He has a nice voice and his head shakes a lot when he sings. Yes, it’s David Gray, who is back with a new album and a UK tour, which stops off in Bristol on Tuesday 8th July at Colston Hall.
Twenty one years since his first studio album, David Gray’s tenth and latest, Mutineers, finds the singer-songwriter steering into unfamiliar territory while cultivating a pugnacious but respectful relationship with his own history. “I think if you’re going forward with an open heart, good things will happen,” says David. “You have to sort of tear up the past and let it go.”
David’s past includes the phenomenal success of White Ladder (seven million copies sold), one of three UK number one albums, with records that became ubiquitous and others that needed to be sought out to be heard. It’s a richness of terrain and experience over a duration that belies the traditions and expectations of popular music as surely as the songs themselves.
Despite such variance in both the content and reception of his prior output, the only certainty David had at the commencement of his new recording was the need to surprise himself, not just in terms of how he worked, but the ideas that drove him and the people he worked with.
“I always write melody first and lyrics second, so I started to write lyrics down and think, right, I’m going to put this to music now. And that was a bizarrely uncomfortable process. And I was layering my voice; something I just found myself doing on a lot of the new tracks. Again, to get away from the density of my voice, just the intensity of it, it’s so loud, it’s so intense, it’s so direct – so singing more softly, singing in falsetto, singing under the voice in a lower voice, finding new sounds, so that it was still me, but it sounded different.”
It’s a shift instantly audible on Mutineers, an album whose ancestry David sees as more in the neighbourhood of John Martyn’s Small Hours perhaps than its predecessors in his own catalogue. As well as the change in tone there’s a rising sense throughout the record, from the opening affirmation of “Back In The World” to its conclusion, of an artist liberated from even his own expectations.
“I got slightly away from the narrative of the kind of crucified middle aged man. I got into other more ethereal territory, and it was such a relief to me. And when these wide open vistas of the new sound began to emerge in front of my eyes, I rushed in.”
David’s collaborator, producer and occasional combatant during this raid on new horizons was Lamb’s Andy Barlow. “His brief was – don’t let me make the same record I’ve made before, take me out of my comfort zone. And he’s a very gentle kind of guy, but courageous. He really took me on creatively in a way that no one else has ever done. So I thought, yeah, this is going to work, but it was a tortured process because I found it so hard to take at times that he would tear up bits of my work in front of my eyes!”
Out of the apparent traumas of that procedure “tears, furniture getting thrown,” something more sublime began to emerge. “I was reaching, I was feeling for things rather than knowing and placing, and something far more interesting happened, and there’s such an authority about any recording that’s made in the heat of the moment when you’re actually discovering it as you’re recording it.”

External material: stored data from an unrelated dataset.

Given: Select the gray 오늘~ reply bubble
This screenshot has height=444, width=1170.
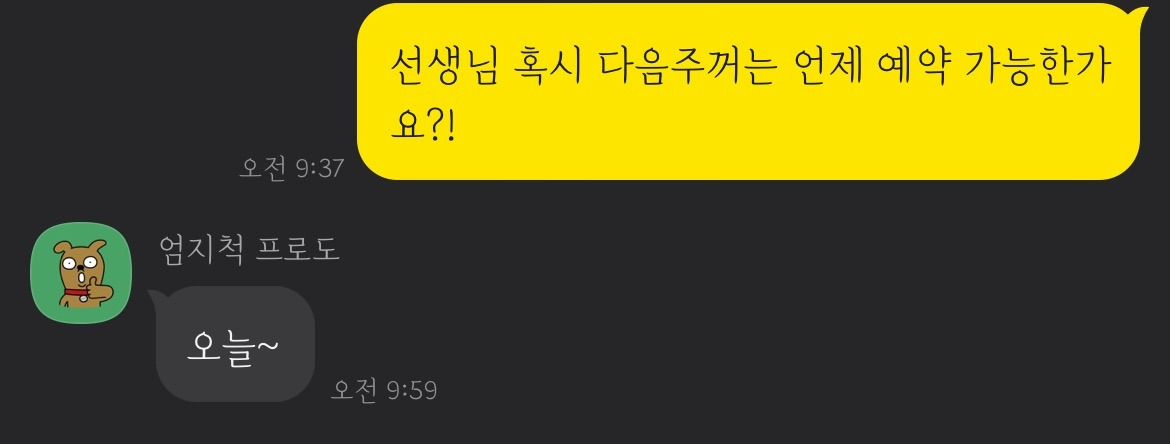Looking at the screenshot, I should pos(235,344).
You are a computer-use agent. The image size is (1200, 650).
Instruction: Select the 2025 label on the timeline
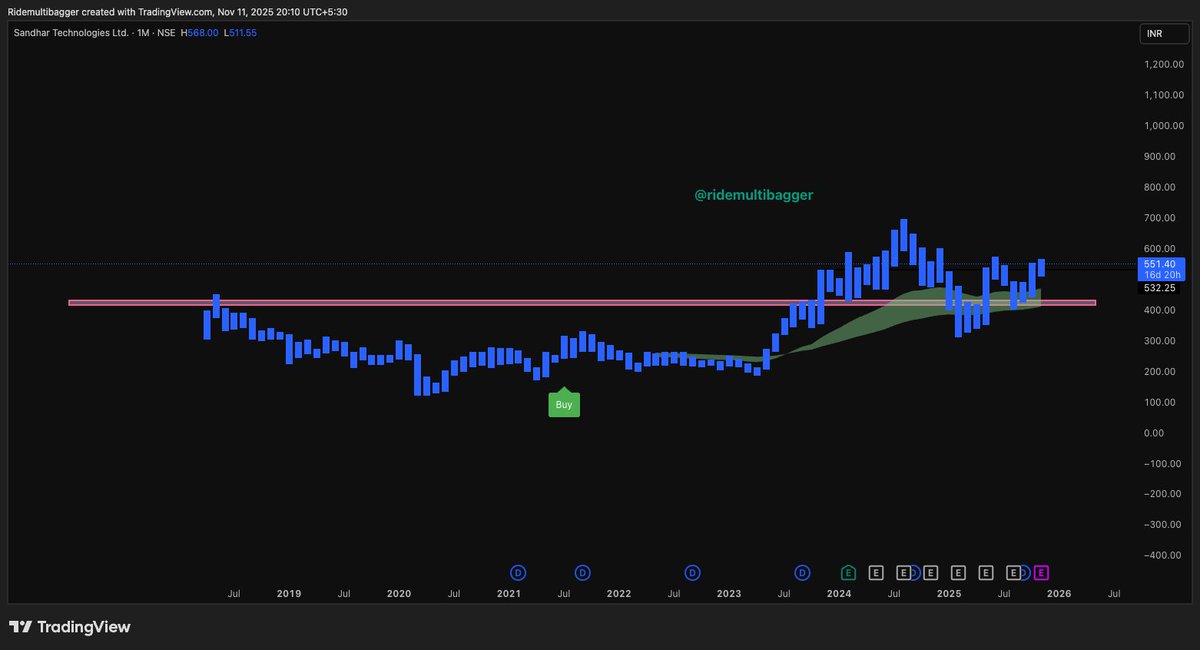pos(948,593)
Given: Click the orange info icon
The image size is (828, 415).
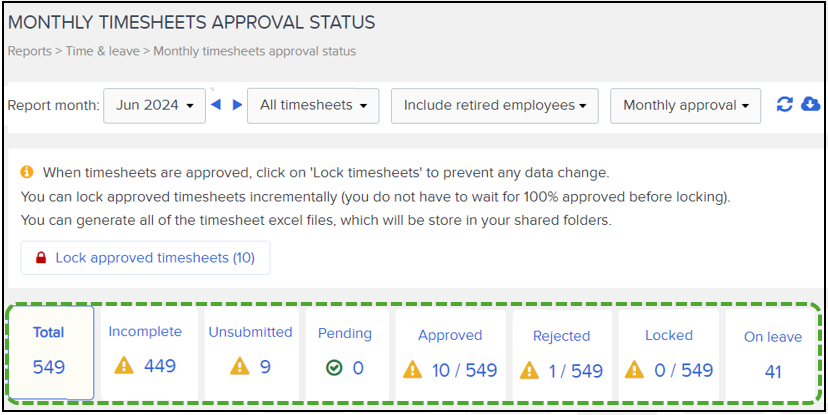Looking at the screenshot, I should (x=27, y=172).
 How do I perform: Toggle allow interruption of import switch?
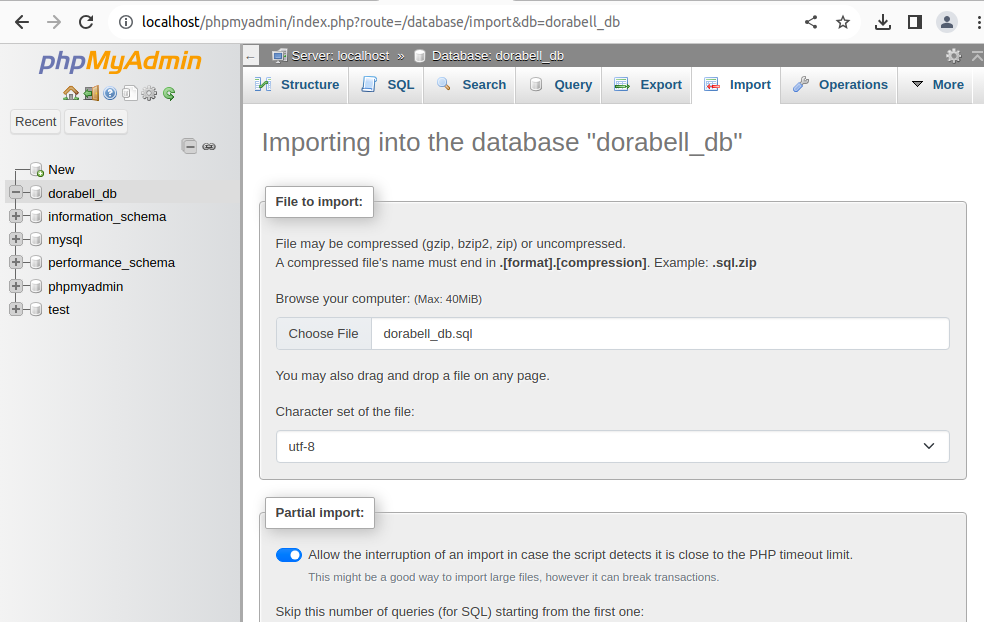(289, 555)
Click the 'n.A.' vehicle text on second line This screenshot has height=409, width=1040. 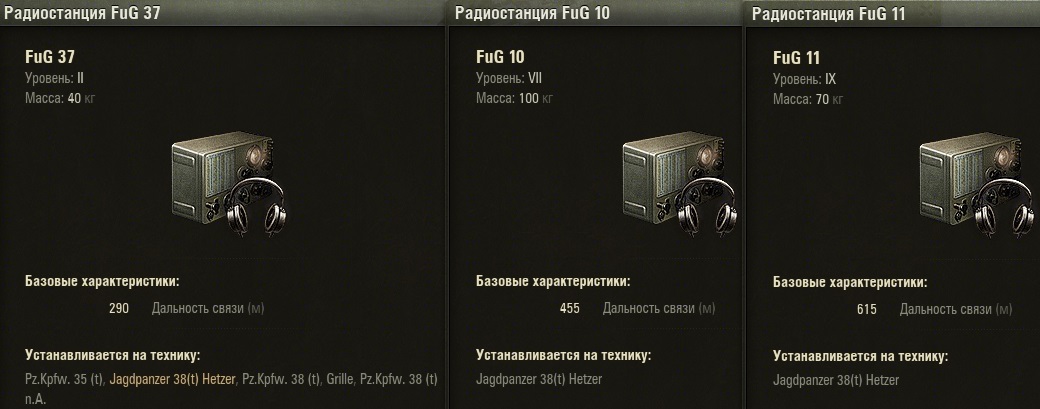click(x=35, y=400)
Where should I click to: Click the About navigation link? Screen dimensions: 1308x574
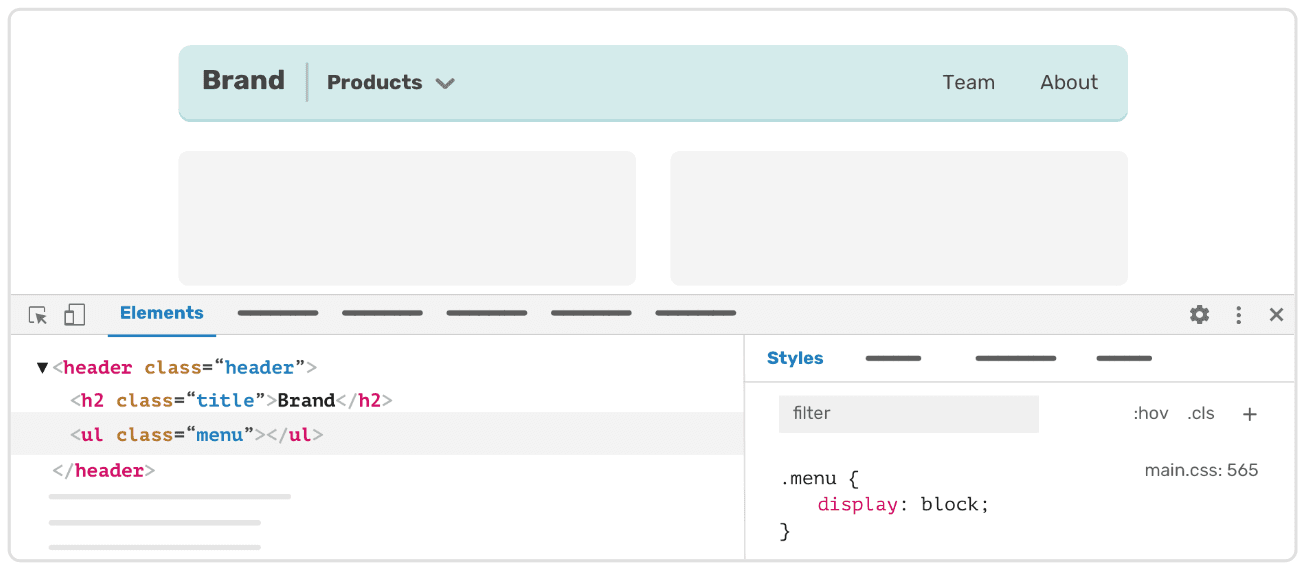[1068, 83]
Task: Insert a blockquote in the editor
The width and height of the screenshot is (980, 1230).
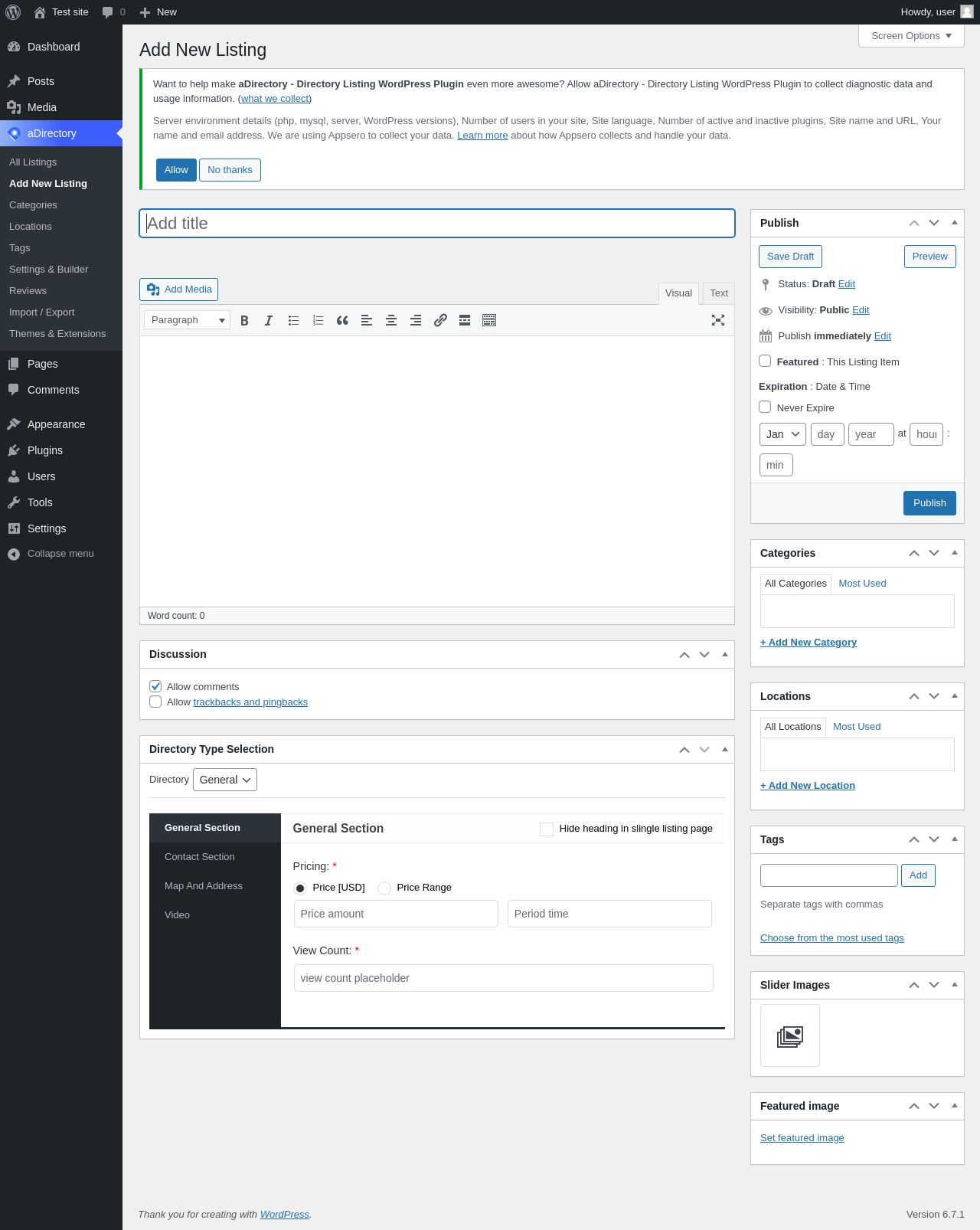Action: point(342,320)
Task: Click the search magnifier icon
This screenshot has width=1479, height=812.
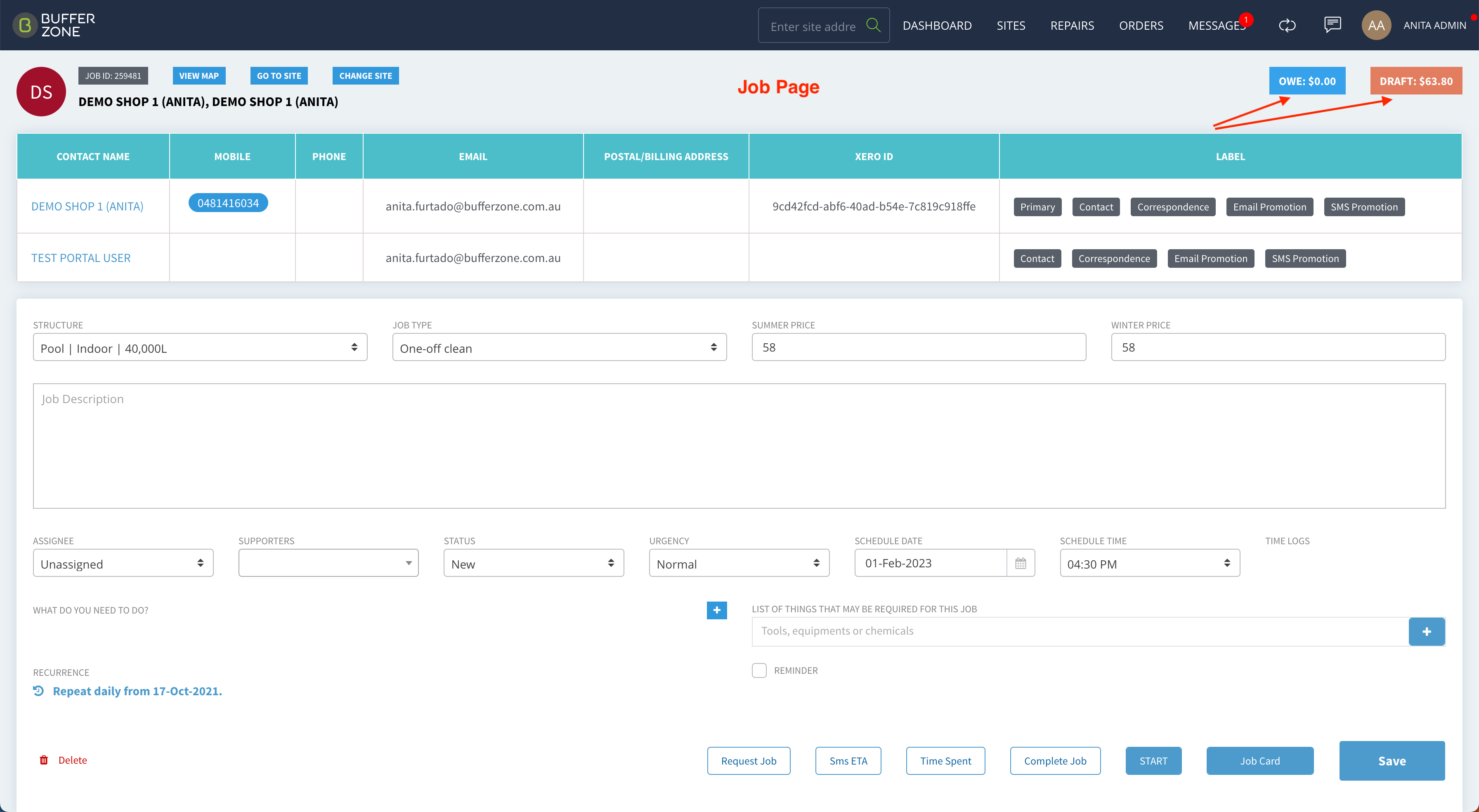Action: coord(873,25)

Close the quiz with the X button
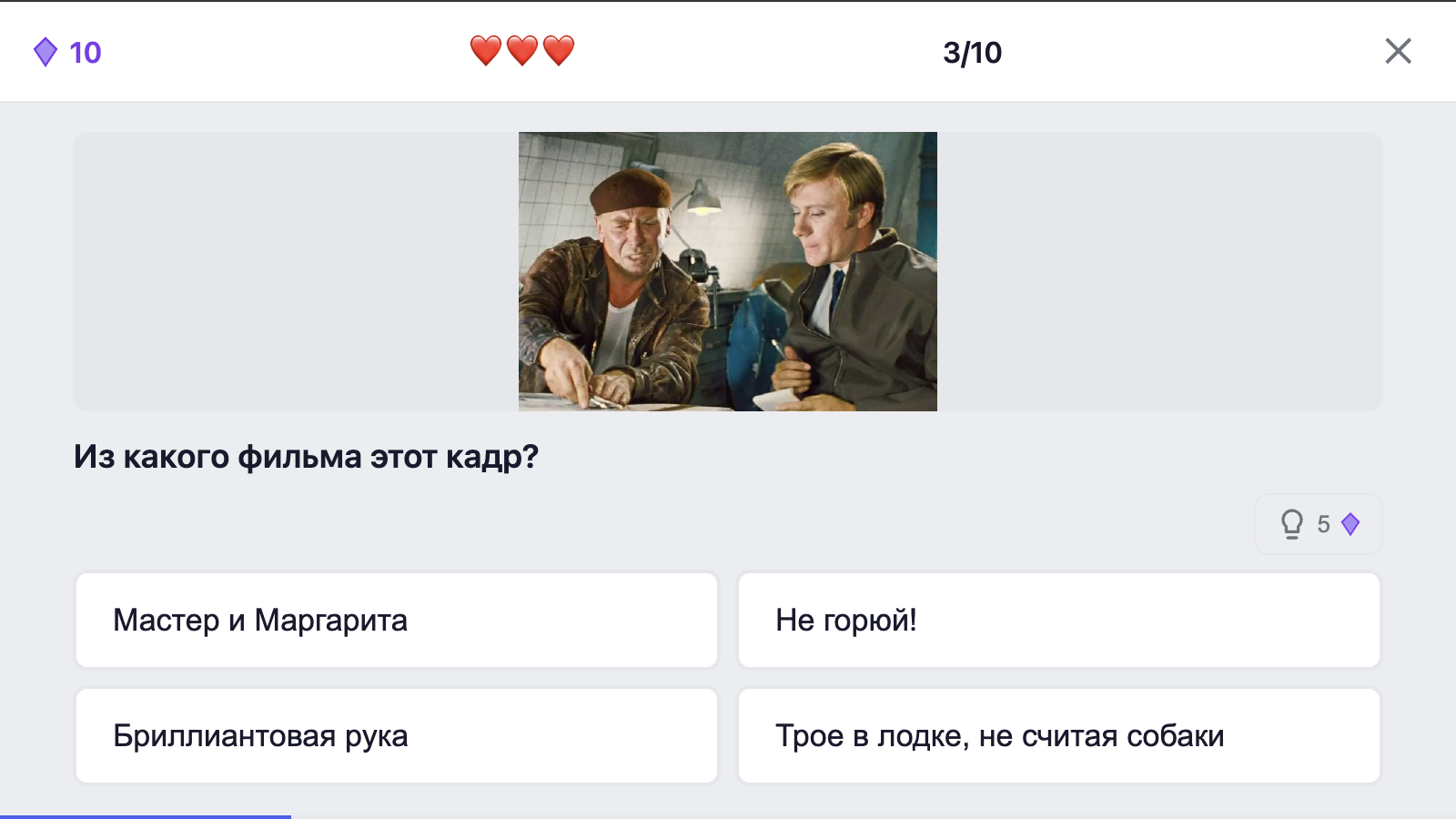(x=1398, y=52)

It was spontaneity of process and feeling that, says David, recalled some aspects of making White Ladder, in a bedroom studio back in 1997.
“It was a very special thing that happened [with White Ladder] and it was only a blessing, but of course there are complications to the blessing. So the wonderful, graceful arc that it traced from obscurity into ubiquity was a tremendous thing and the entire upward curve of it was exhilarating in the extreme. And not only that, it didn’t have anyone’s permission, off we went. No one could take it away from us and it was a wonderful thing, but of course you go beyond a certain point and you’re just kind of up on this very high plateau, success, and the game has changed. But I think now it’s the morning after the night before – I don’t want to just be going on about that. Now I’ve got 15 years between me and it, and also I know I’ve done something here that has an authority that is inspiring me and I don’t have to worry about my past or any of that. This record will speak, and then I think I’ll be understood and I think the question will change a little. The lovely thing about this is we’ve had the time to experiment, and the experiment has been a wonderful success so far.”
Mutineers then, is an experiment that seems to fizz with the joy of its own assembly. The sound of a musician making a clean break and some sharp turns but also reconnecting with the freedoms of an earlier dream, a rebuke and a salutation to all that’s gone before.